As much as I'm in favor of the general sentiment behind the Tea Party movement, there's a real danger that it acts in completely knee jerk ways, i.e. giving way to sentiment, anti-incumbency and anti-"elitism". Such actions have no positive component, they're not motivated by a positive view of the good, and as a result they can end up in the endorsement of people like Christine O'Donnell.
Here's one telling
story about her. Not only is she vehemently against the separation of Church and State, she's completely (and I mean completely) ignorant of its history and meaning.
Local schools do not have the right to teach what they feel?" O'Donnell said. "Talk about imposing your beliefs on the local schools."
When O'Donnell cited "indispensable principles" of the Founding Fathers in her criticism of an overreaching federal government, Coons interrupted her to say, "One of those indispensable principles is the separation of church and state."

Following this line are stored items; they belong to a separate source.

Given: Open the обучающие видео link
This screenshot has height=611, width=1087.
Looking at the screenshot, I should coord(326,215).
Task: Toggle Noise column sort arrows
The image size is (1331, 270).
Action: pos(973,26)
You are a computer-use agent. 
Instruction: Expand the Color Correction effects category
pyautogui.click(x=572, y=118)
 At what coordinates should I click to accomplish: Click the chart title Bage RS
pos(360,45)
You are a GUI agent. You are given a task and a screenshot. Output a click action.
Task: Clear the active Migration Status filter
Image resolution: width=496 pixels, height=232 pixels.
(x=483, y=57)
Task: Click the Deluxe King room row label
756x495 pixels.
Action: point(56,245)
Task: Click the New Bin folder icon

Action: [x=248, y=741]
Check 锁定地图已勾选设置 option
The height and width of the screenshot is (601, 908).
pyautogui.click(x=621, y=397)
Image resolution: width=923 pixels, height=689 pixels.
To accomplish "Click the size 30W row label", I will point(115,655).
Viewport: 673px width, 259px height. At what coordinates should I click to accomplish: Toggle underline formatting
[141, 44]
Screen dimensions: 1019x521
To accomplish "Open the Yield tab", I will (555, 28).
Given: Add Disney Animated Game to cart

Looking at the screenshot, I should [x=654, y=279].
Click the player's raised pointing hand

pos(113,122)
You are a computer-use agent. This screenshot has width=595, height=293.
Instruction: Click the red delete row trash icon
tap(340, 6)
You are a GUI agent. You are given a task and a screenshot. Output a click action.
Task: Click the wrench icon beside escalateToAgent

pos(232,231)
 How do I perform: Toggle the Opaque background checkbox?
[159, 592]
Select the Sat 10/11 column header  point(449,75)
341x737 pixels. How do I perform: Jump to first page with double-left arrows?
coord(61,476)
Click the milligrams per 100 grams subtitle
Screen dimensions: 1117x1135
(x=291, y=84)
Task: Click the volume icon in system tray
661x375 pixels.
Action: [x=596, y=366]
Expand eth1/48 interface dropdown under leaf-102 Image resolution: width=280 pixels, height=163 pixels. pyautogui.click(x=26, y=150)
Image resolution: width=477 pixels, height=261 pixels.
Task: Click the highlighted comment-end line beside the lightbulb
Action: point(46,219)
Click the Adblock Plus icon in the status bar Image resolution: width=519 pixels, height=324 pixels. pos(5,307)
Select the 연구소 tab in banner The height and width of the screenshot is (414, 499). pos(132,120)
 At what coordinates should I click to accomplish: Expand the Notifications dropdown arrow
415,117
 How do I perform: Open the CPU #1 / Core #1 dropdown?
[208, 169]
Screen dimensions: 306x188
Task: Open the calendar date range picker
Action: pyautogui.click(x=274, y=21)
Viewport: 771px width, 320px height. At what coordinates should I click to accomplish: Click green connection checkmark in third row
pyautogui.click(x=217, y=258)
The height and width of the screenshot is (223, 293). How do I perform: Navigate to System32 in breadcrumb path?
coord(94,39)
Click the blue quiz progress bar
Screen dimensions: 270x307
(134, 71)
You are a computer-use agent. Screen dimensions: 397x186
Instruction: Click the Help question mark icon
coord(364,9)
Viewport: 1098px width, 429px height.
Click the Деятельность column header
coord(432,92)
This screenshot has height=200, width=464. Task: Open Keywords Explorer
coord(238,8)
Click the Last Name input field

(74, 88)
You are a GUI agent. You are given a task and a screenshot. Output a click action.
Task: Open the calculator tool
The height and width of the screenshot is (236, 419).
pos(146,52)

"Where in the Constitution is the separation of church and state?" O'Donnell asked, a statement that drew laughter from the audience. When Coons returned to the topic a few minutes later, he said her comment "reveals her fundamental misunderstanding of what our Constitution is."
"The First Amendment establishes the separation, the fact that the federal government shall not establish religion," Coons said.
"The First Amendment does?" O'Donnell interrupted. "You're telling me that the separation of church and state is found in the First Amendment?"
When Coons summarized the amendment as saying government shall make no law establishing religion, O'Donnell interrupted again: "That's in the First Amendment?"
Her comments, in a debate aired on radio station WDEL, generated a buzz in the audience.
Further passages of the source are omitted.